Cetaganda by Lois McMaster Bujold
Synopsis from GoodReads:
In this novel Miles Vorkosigan and his cousin Ivan travel to Cetaganda, the long-standing enemy of Barrayar, to represent their Barrayar at the funeral of the mother of the Cetagandan emperor. From the moment they arrive they are swept into a complex and little understood political game between elements of the Cetagandan ruling class.
Yet another short – and unhelpful – summary. At least this one is accurate. I’m not sure whether to blame the site or what sci-fi summaries often used to be.
Moving on from the lack of information in the summary. This return to Miles’s adventures after taking a break to read the second book about Cordelia – the novel I accidentally skipped – was… a bit painful, honestly. Cordelia’s novels – all two of them – remain my favorites of what I’ve read of the Vorkosigan Saga. Part of that is the huge difference in personalities, but I think part of it is also the difference in focus.
Cordelia’s two novels felt very humanistic, with a large degree of sympathy for other people coupled with her very clear intelligence. Miles’s novels, on the other hand, are a lot more space-opera-adventure, and the conclusions often seem to be more due to luck than due to Miles’s very clear intelligence. This isn’t to suggest that Miles isn’t intelligent – he’s very clever, good at piecing things together, and is often one of the cleverest people in the room.
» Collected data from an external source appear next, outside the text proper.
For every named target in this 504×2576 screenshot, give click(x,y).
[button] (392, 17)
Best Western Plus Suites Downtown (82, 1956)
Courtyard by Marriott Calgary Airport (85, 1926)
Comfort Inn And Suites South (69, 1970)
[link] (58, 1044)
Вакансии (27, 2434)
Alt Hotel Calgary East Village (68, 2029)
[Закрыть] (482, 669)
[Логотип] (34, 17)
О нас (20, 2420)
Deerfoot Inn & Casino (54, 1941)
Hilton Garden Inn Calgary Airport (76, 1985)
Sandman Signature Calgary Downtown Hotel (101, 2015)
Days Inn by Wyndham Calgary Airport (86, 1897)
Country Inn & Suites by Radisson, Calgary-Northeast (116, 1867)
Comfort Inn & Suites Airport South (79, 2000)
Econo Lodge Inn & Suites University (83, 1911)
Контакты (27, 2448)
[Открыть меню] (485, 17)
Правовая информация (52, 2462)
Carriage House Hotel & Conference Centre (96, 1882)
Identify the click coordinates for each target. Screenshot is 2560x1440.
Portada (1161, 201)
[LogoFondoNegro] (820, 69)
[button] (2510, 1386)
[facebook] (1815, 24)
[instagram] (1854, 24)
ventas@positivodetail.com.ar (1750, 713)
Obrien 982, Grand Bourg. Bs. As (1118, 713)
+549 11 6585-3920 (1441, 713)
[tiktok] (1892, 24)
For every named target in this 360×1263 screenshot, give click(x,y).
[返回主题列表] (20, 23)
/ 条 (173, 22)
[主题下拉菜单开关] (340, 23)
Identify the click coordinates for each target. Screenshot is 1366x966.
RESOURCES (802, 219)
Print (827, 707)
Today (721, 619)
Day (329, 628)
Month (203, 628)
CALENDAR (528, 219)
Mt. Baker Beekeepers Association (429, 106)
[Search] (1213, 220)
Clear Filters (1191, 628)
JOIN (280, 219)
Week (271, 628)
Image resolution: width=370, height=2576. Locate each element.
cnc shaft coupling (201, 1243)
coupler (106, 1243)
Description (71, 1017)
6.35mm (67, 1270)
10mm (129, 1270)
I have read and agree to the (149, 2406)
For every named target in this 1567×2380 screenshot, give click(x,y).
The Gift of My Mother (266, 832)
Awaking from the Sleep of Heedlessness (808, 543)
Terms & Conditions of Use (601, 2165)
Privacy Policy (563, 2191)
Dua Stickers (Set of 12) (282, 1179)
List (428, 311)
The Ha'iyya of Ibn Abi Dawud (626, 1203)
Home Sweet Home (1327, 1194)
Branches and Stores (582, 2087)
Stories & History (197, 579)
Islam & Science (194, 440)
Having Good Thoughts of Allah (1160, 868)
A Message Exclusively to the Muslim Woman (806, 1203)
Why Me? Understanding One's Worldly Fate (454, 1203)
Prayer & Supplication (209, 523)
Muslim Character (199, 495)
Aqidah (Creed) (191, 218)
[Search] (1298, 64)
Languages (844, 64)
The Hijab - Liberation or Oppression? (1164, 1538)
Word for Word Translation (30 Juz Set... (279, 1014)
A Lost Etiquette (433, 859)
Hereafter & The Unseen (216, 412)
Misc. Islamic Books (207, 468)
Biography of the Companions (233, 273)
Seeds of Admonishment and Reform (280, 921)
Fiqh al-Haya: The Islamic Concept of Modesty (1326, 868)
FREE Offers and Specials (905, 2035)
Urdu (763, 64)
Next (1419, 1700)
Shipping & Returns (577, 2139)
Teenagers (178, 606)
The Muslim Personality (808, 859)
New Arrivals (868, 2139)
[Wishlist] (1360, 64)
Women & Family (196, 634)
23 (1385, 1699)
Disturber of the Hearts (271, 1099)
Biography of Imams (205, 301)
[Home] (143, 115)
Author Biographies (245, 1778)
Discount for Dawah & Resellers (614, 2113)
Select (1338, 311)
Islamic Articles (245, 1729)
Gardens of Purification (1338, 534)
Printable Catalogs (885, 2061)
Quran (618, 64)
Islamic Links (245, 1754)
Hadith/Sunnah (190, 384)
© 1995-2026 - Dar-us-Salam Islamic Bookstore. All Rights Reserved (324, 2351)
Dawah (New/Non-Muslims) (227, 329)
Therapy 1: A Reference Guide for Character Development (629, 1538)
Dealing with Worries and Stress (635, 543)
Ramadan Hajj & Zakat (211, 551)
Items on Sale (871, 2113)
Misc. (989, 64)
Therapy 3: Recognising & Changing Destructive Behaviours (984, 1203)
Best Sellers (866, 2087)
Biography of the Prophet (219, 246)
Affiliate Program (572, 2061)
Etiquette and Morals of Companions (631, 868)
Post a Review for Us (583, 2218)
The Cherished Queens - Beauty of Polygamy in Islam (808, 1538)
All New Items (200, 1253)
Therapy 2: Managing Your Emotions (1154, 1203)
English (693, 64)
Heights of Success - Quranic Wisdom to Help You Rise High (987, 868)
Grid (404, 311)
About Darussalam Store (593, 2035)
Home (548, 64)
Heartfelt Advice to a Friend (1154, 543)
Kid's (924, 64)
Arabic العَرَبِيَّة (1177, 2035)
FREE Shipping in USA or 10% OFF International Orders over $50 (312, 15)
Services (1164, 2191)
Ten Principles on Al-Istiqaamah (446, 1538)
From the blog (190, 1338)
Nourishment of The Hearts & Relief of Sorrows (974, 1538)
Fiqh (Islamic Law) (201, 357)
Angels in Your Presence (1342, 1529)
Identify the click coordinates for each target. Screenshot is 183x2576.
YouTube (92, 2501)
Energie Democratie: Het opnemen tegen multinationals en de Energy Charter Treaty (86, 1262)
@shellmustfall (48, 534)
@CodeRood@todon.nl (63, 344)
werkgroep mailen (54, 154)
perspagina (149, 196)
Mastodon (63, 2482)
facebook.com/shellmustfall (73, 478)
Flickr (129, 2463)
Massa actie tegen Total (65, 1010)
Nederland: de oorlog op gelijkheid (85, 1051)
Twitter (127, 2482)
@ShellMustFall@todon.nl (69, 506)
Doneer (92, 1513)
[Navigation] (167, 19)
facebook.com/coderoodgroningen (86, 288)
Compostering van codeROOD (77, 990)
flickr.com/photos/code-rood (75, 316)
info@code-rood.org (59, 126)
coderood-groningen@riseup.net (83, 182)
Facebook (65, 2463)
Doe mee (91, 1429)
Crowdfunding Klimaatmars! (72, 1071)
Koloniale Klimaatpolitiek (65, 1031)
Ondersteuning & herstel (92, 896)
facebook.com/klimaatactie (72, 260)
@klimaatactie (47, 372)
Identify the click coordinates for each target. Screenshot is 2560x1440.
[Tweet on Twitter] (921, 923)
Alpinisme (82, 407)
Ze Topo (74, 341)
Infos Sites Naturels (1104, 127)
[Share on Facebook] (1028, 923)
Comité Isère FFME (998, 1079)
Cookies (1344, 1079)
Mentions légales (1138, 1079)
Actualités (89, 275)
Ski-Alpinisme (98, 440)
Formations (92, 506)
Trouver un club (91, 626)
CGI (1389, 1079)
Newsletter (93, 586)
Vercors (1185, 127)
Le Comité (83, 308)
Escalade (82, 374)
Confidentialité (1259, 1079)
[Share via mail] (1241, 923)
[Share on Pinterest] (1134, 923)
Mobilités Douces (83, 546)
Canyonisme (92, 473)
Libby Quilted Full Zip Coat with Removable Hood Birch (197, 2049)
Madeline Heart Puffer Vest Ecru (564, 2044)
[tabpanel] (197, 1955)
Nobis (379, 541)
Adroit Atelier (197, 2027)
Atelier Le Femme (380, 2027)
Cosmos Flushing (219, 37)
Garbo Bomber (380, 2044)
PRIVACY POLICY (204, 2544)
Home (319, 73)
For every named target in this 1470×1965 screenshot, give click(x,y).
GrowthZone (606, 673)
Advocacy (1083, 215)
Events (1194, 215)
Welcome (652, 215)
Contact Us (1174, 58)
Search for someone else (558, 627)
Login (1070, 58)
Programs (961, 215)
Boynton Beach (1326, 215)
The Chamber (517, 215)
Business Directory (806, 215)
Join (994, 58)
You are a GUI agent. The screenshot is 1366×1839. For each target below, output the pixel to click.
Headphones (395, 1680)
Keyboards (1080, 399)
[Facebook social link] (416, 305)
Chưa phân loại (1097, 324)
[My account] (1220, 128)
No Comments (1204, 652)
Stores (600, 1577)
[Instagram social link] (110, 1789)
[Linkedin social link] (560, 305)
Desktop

The problem is that, despite all of this, his successes come with a lot of luck. Luck that no one pieces things together about him, luck that no one challenges him or stands up to him, etc.
Cetaganda doesn’t deviate from that pattern, unfortunately. It does, however, give us quite a bit more information on the star-nation of Cetaganda, long-time enemies of Barrayar, the Vorkosigan’s home-world, and that alone would make it a worthwhile read for me. Where Barrayar is a backwater world, the Cetaganda Empire is comprised of eight core worlds plus assorted ‘protectorates’. They don’t reproduce, ah, biologically, the way Barrayarans do, they practice some serious genetic engineering, and their society is pretty decadent. But there are also some similarities to Barrayar, some of which have lampshades hung on them in the actual novel, which only serve to highlight some of the interesting aspects of Barrayar and Cetaganda’s traditional rivalry.
Bujold continues to impress me with her insight into not just how human cultures could evolve post-space travel but with how she builds both strengths and weaknesses into her futuristic cultures. Because we see through Miles’s eyes, we are, of course, led to view Cetaganda rather negatively. In fact, our modern sensibilities arguably only make that very thing easier. But we also saw Barrayaran society a bit negatively thanks to Cordelia’s viewpoint in earlier novels. While we still are shown a flawed society, thanks in large part to Miles’s issues with his home-world’s culture, I would argue that we see it more sympathetically than it was originally presented in Shards of Honor. While I doubt that will happen with Cetaganda, it is still worth noting that Bujold manages to not condemn the entire system, at least not as far as the people living in it are concerned. Miles, of course, is another matter.
And I cannot, unfortunately, review this book without dwelling on Miles. He remains an entertaining protagonist, but not one to whom I am particularly attached. I found Cordelia to be eminently more sympathetic and quite a bit more…to my taste, is probably the best way to put it. Part of that might be gender and part of it is definitely their varying personalities, but part of it might also be the age difference. Miles is 22 in this book. Cordelia was, IIRC, about 30 in the first novel about her, and a few years older than that in the second. So perhaps some of Cordelia’s more grounded responses are due to greater maturity/life experience.
Because I cannot connect to Miles and because too much of his story continues to feel helped along by luck, this novel is only getting a 3 star rating from me. However, Miles showed some promising growth and I look forward to seeing where his adventures take him next.